◆ **ASSIGNMENT**: Give the entries again, precisely as they were written.

◆ **EXERCISE INPUTS**:
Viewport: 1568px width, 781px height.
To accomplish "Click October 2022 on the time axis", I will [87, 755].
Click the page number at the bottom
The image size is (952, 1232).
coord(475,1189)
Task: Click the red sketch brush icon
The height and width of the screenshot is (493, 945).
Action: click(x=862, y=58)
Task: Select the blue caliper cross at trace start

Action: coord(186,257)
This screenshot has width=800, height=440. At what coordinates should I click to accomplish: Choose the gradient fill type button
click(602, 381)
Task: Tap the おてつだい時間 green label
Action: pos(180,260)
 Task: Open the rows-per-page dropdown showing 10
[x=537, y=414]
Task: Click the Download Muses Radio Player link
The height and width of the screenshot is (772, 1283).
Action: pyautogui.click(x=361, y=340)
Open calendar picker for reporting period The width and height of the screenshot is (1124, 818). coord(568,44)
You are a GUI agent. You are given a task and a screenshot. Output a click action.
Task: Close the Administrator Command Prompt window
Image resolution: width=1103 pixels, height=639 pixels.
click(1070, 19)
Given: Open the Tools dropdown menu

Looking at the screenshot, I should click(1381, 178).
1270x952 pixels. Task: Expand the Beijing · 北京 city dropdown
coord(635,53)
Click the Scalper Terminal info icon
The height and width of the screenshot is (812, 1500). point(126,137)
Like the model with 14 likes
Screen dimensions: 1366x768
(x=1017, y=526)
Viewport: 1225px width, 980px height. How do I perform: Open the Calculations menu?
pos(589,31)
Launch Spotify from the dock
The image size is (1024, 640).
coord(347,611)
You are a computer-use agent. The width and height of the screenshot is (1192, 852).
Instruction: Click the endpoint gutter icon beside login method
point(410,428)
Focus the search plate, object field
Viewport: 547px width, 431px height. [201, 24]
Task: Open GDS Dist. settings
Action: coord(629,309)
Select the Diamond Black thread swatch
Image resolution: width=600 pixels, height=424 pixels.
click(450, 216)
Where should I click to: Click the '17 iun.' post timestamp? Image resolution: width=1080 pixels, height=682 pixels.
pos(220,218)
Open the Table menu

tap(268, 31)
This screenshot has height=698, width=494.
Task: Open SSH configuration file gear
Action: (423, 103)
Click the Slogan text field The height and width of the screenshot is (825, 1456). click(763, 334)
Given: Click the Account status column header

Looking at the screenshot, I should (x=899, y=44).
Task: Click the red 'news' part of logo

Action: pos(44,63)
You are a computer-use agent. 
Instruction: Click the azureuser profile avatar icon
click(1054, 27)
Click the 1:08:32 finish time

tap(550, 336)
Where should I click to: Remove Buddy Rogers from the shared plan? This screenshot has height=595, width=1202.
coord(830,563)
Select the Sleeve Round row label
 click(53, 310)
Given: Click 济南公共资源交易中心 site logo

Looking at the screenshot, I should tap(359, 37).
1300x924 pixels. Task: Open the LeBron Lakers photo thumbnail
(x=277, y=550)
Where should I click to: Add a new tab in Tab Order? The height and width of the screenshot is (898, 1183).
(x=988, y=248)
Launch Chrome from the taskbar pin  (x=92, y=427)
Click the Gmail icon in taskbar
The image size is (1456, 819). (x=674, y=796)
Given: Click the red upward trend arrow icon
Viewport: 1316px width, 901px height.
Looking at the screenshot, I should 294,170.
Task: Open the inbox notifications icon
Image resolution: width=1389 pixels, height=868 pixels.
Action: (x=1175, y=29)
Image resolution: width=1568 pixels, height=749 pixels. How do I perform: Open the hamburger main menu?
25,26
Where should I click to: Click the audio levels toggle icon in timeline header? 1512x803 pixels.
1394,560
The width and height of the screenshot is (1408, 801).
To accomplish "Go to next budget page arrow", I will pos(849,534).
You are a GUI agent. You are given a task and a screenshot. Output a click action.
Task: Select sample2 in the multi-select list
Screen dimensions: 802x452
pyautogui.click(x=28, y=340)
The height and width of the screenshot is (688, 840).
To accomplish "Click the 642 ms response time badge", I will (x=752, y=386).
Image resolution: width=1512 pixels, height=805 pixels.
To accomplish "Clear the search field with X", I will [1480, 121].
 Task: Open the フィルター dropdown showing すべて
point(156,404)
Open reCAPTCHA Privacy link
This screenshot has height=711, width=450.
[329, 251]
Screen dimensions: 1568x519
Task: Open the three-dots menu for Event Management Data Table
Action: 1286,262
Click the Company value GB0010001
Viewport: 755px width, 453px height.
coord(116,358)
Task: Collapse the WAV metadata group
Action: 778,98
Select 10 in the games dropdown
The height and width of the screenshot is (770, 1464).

◆ **TASK ANSWER**:
Viewport: 1568px width, 781px height.
To accomplish "Click October 2022 on the time axis", I will [87, 755].
Click the page number at the bottom
The image size is (952, 1232).
coord(475,1189)
Task: Click the red sketch brush icon
The height and width of the screenshot is (493, 945).
Action: click(x=862, y=58)
Task: Select the blue caliper cross at trace start

Action: coord(186,257)
This screenshot has width=800, height=440. At what coordinates should I click to accomplish: Choose the gradient fill type button
click(602, 381)
Task: Tap the おてつだい時間 green label
Action: pos(180,260)
 Task: Open the rows-per-page dropdown showing 10
[x=537, y=414]
Task: Click the Download Muses Radio Player link
The height and width of the screenshot is (772, 1283).
Action: pyautogui.click(x=361, y=340)
Open calendar picker for reporting period The width and height of the screenshot is (1124, 818). coord(568,44)
You are a GUI agent. You are given a task and a screenshot. Output a click action.
Task: Close the Administrator Command Prompt window
Image resolution: width=1103 pixels, height=639 pixels.
click(1070, 19)
Given: Open the Tools dropdown menu

Looking at the screenshot, I should click(1381, 178).
1270x952 pixels. Task: Expand the Beijing · 北京 city dropdown
coord(635,53)
Click the Scalper Terminal info icon
The height and width of the screenshot is (812, 1500). point(126,137)
Like the model with 14 likes
Screen dimensions: 1366x768
(x=1017, y=526)
Viewport: 1225px width, 980px height. How do I perform: Open the Calculations menu?
pos(589,31)
Launch Spotify from the dock
The image size is (1024, 640).
coord(347,611)
You are a computer-use agent. The width and height of the screenshot is (1192, 852).
Instruction: Click the endpoint gutter icon beside login method
point(410,428)
Focus the search plate, object field
Viewport: 547px width, 431px height. [201, 24]
Task: Open GDS Dist. settings
Action: coord(629,309)
Select the Diamond Black thread swatch
Image resolution: width=600 pixels, height=424 pixels.
click(450, 216)
Where should I click to: Click the '17 iun.' post timestamp? Image resolution: width=1080 pixels, height=682 pixels.
pos(220,218)
Open the Table menu

tap(268, 31)
This screenshot has height=698, width=494.
Task: Open SSH configuration file gear
Action: (423, 103)
Click the Slogan text field The height and width of the screenshot is (825, 1456). click(763, 334)
Given: Click the Account status column header

Looking at the screenshot, I should (x=899, y=44).
Task: Click the red 'news' part of logo

Action: pos(44,63)
You are a computer-use agent. 
Instruction: Click the azureuser profile avatar icon
click(1054, 27)
Click the 1:08:32 finish time

tap(550, 336)
Where should I click to: Remove Buddy Rogers from the shared plan? This screenshot has height=595, width=1202.
coord(830,563)
Select the Sleeve Round row label
 click(53, 310)
Given: Click 济南公共资源交易中心 site logo

Looking at the screenshot, I should tap(359, 37).
1300x924 pixels. Task: Open the LeBron Lakers photo thumbnail
(x=277, y=550)
Where should I click to: Add a new tab in Tab Order? The height and width of the screenshot is (898, 1183).
(x=988, y=248)
Launch Chrome from the taskbar pin  (x=92, y=427)
Click the Gmail icon in taskbar
The image size is (1456, 819). (x=674, y=796)
Given: Click the red upward trend arrow icon
Viewport: 1316px width, 901px height.
Looking at the screenshot, I should 294,170.
Task: Open the inbox notifications icon
Image resolution: width=1389 pixels, height=868 pixels.
Action: (x=1175, y=29)
Image resolution: width=1568 pixels, height=749 pixels. How do I perform: Open the hamburger main menu?
25,26
Where should I click to: Click the audio levels toggle icon in timeline header? 1512x803 pixels.
1394,560
The width and height of the screenshot is (1408, 801).
To accomplish "Go to next budget page arrow", I will pos(849,534).
You are a GUI agent. You are given a task and a screenshot. Output a click action.
Task: Select sample2 in the multi-select list
Screen dimensions: 802x452
pyautogui.click(x=28, y=340)
The height and width of the screenshot is (688, 840).
To accomplish "Click the 642 ms response time badge", I will (x=752, y=386).
Image resolution: width=1512 pixels, height=805 pixels.
To accomplish "Clear the search field with X", I will [1480, 121].
 Task: Open the フィルター dropdown showing すべて
point(156,404)
Open reCAPTCHA Privacy link
This screenshot has height=711, width=450.
[329, 251]
Screen dimensions: 1568x519
Task: Open the three-dots menu for Event Management Data Table
Action: 1286,262
Click the Company value GB0010001
Viewport: 755px width, 453px height.
coord(116,358)
Task: Collapse the WAV metadata group
Action: 778,98
Select 10 in the games dropdown
The height and width of the screenshot is (770, 1464).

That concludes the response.